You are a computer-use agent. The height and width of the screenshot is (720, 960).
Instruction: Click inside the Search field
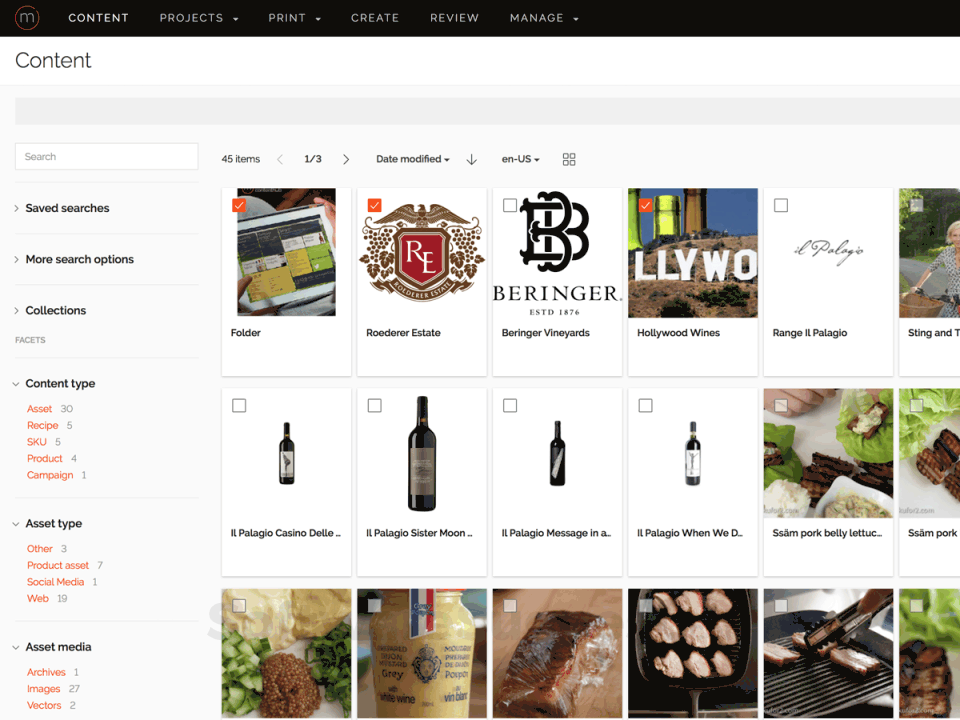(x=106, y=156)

-.-.-

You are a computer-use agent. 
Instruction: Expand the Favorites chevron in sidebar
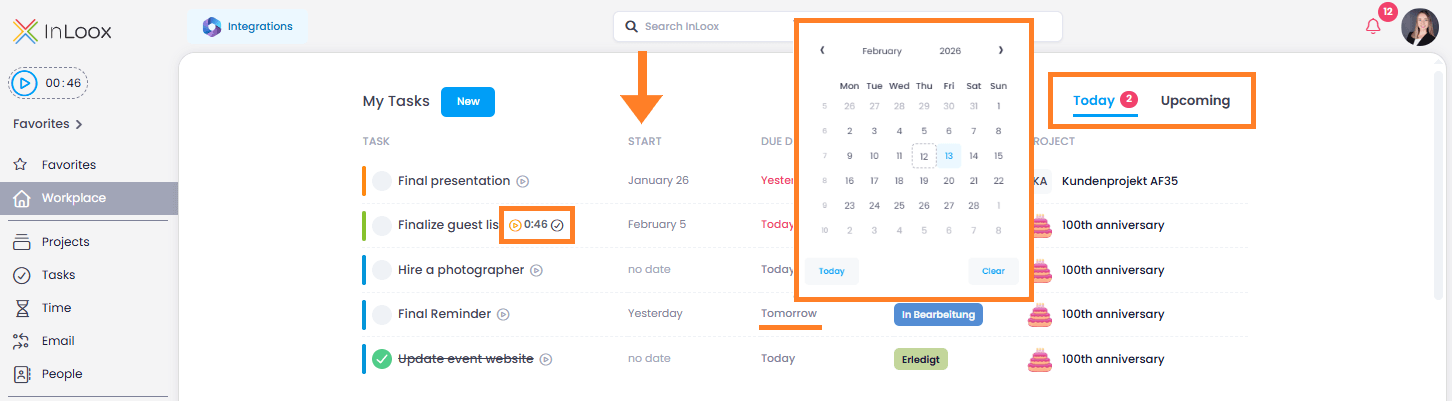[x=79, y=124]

-.-.-

• _Activity_
All lines in the records with the string "computer" should be copied out.

• _Solution_
You are a computer-use agent. The height and width of the screenshot is (720, 960).
You are a computer-use agent. 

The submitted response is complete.